→ **What is needed**: Copy each line below without leaving any out.

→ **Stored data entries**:
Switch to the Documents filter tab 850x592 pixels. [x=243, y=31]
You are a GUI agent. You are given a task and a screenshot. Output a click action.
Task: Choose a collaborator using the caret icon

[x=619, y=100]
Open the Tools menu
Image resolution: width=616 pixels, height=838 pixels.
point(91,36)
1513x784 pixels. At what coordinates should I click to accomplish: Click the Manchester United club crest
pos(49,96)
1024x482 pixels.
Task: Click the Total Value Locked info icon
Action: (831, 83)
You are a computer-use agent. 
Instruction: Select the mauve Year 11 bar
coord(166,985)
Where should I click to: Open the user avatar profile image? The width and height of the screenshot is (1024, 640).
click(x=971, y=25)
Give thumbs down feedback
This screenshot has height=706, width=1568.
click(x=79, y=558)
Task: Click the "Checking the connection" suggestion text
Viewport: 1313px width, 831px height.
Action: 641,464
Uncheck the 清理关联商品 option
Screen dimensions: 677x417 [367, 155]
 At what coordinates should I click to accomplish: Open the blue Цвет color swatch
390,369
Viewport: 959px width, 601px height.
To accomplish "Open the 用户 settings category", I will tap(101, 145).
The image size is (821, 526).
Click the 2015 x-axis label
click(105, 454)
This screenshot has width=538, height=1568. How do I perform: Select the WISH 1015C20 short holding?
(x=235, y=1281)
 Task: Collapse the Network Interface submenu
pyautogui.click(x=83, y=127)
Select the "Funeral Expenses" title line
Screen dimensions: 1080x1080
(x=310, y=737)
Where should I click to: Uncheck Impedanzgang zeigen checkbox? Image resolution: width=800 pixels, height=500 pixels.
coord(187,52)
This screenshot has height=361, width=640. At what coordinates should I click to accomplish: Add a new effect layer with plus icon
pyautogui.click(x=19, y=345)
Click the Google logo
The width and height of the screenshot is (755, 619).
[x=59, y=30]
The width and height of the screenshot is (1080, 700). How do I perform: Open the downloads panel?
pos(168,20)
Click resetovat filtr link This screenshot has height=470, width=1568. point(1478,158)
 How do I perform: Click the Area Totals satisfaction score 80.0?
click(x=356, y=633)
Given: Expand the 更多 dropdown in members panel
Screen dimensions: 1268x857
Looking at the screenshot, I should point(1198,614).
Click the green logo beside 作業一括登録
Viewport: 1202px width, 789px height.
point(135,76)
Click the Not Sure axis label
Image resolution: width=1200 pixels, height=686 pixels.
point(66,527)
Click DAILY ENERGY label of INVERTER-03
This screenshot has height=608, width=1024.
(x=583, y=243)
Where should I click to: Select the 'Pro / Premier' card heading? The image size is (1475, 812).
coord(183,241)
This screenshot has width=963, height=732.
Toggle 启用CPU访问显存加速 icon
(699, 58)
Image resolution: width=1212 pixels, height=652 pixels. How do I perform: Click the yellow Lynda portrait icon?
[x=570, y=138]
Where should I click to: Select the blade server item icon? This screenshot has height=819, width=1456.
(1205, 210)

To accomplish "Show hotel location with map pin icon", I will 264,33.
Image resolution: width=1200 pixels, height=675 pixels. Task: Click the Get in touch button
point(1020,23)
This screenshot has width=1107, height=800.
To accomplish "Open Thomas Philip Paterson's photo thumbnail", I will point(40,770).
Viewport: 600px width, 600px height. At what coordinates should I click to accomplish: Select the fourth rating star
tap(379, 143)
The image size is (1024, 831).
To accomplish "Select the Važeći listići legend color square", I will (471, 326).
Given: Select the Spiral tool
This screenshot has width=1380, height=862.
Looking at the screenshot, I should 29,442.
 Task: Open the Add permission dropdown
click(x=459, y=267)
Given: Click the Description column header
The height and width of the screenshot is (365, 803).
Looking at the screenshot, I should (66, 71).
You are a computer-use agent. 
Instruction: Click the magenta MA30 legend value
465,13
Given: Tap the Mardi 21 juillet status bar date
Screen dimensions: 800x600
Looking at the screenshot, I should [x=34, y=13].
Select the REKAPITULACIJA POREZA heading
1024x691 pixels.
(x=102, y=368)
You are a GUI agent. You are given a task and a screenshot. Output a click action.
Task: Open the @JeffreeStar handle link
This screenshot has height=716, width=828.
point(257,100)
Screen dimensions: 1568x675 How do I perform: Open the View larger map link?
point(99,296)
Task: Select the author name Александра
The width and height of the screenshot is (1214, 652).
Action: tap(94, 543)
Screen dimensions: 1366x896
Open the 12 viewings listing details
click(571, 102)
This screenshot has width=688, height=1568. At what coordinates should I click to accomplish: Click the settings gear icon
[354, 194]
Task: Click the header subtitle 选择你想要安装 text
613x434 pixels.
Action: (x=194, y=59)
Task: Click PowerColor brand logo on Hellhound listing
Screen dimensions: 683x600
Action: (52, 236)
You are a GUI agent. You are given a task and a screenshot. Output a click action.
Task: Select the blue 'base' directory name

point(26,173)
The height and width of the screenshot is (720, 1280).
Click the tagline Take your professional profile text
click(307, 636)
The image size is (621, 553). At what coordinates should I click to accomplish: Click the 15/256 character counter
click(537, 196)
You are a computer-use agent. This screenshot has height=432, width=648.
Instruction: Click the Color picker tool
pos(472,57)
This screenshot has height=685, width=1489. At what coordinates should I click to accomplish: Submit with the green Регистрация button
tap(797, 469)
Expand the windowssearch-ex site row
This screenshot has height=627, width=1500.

→ **Reply to the exercise**:
Switch to the Documents filter tab 850x592 pixels. [x=243, y=31]
You are a GUI agent. You are given a task and a screenshot. Output a click action.
Task: Choose a collaborator using the caret icon

[x=619, y=100]
Open the Tools menu
Image resolution: width=616 pixels, height=838 pixels.
point(91,36)
1513x784 pixels. At what coordinates should I click to accomplish: Click the Manchester United club crest
pos(49,96)
1024x482 pixels.
Task: Click the Total Value Locked info icon
Action: (831, 83)
You are a computer-use agent. 
Instruction: Select the mauve Year 11 bar
coord(166,985)
Where should I click to: Open the user avatar profile image? The width and height of the screenshot is (1024, 640).
click(x=971, y=25)
Give thumbs down feedback
This screenshot has height=706, width=1568.
click(x=79, y=558)
Task: Click the "Checking the connection" suggestion text
Viewport: 1313px width, 831px height.
Action: 641,464
Uncheck the 清理关联商品 option
Screen dimensions: 677x417 [367, 155]
 At what coordinates should I click to accomplish: Open the blue Цвет color swatch
390,369
Viewport: 959px width, 601px height.
To accomplish "Open the 用户 settings category", I will tap(101, 145).
The image size is (821, 526).
Click the 2015 x-axis label
click(105, 454)
This screenshot has width=538, height=1568. How do I perform: Select the WISH 1015C20 short holding?
(x=235, y=1281)
 Task: Collapse the Network Interface submenu
pyautogui.click(x=83, y=127)
Select the "Funeral Expenses" title line
Screen dimensions: 1080x1080
(x=310, y=737)
Where should I click to: Uncheck Impedanzgang zeigen checkbox? Image resolution: width=800 pixels, height=500 pixels.
coord(187,52)
This screenshot has height=361, width=640. At what coordinates should I click to accomplish: Add a new effect layer with plus icon
pyautogui.click(x=19, y=345)
Click the Google logo
The width and height of the screenshot is (755, 619).
[x=59, y=30]
The width and height of the screenshot is (1080, 700). How do I perform: Open the downloads panel?
pos(168,20)
Click resetovat filtr link This screenshot has height=470, width=1568. point(1478,158)
 How do I perform: Click the Area Totals satisfaction score 80.0?
click(x=356, y=633)
Given: Expand the 更多 dropdown in members panel
Screen dimensions: 1268x857
Looking at the screenshot, I should point(1198,614).
Click the green logo beside 作業一括登録
Viewport: 1202px width, 789px height.
point(135,76)
Click the Not Sure axis label
Image resolution: width=1200 pixels, height=686 pixels.
point(66,527)
Click DAILY ENERGY label of INVERTER-03
This screenshot has height=608, width=1024.
(x=583, y=243)
Where should I click to: Select the 'Pro / Premier' card heading? The image size is (1475, 812).
coord(183,241)
This screenshot has width=963, height=732.
Toggle 启用CPU访问显存加速 icon
(699, 58)
Image resolution: width=1212 pixels, height=652 pixels. How do I perform: Click the yellow Lynda portrait icon?
[x=570, y=138]
Where should I click to: Select the blade server item icon? This screenshot has height=819, width=1456.
(1205, 210)

To accomplish "Show hotel location with map pin icon", I will 264,33.
Image resolution: width=1200 pixels, height=675 pixels. Task: Click the Get in touch button
point(1020,23)
This screenshot has width=1107, height=800.
To accomplish "Open Thomas Philip Paterson's photo thumbnail", I will point(40,770).
Viewport: 600px width, 600px height. At what coordinates should I click to accomplish: Select the fourth rating star
tap(379, 143)
The image size is (1024, 831).
To accomplish "Select the Važeći listići legend color square", I will (471, 326).
Given: Select the Spiral tool
This screenshot has width=1380, height=862.
Looking at the screenshot, I should 29,442.
 Task: Open the Add permission dropdown
click(x=459, y=267)
Given: Click the Description column header
The height and width of the screenshot is (365, 803).
Looking at the screenshot, I should (66, 71).
You are a computer-use agent. 
Instruction: Click the magenta MA30 legend value
465,13
Given: Tap the Mardi 21 juillet status bar date
Screen dimensions: 800x600
Looking at the screenshot, I should [x=34, y=13].
Select the REKAPITULACIJA POREZA heading
1024x691 pixels.
(x=102, y=368)
You are a GUI agent. You are given a task and a screenshot. Output a click action.
Task: Open the @JeffreeStar handle link
This screenshot has height=716, width=828.
point(257,100)
Screen dimensions: 1568x675 How do I perform: Open the View larger map link?
point(99,296)
Task: Select the author name Александра
The width and height of the screenshot is (1214, 652).
Action: tap(94, 543)
Screen dimensions: 1366x896
Open the 12 viewings listing details
click(571, 102)
This screenshot has width=688, height=1568. At what coordinates should I click to accomplish: Click the settings gear icon
[354, 194]
Task: Click the header subtitle 选择你想要安装 text
613x434 pixels.
Action: (x=194, y=59)
Task: Click PowerColor brand logo on Hellhound listing
Screen dimensions: 683x600
Action: (52, 236)
You are a GUI agent. You are given a task and a screenshot. Output a click action.
Task: Select the blue 'base' directory name

point(26,173)
The height and width of the screenshot is (720, 1280).
Click the tagline Take your professional profile text
click(307, 636)
The image size is (621, 553). At what coordinates should I click to accomplish: Click the 15/256 character counter
click(537, 196)
You are a computer-use agent. This screenshot has height=432, width=648.
Instruction: Click the Color picker tool
pos(472,57)
This screenshot has height=685, width=1489. At what coordinates should I click to accomplish: Submit with the green Регистрация button
tap(797, 469)
Expand the windowssearch-ex site row
This screenshot has height=627, width=1500.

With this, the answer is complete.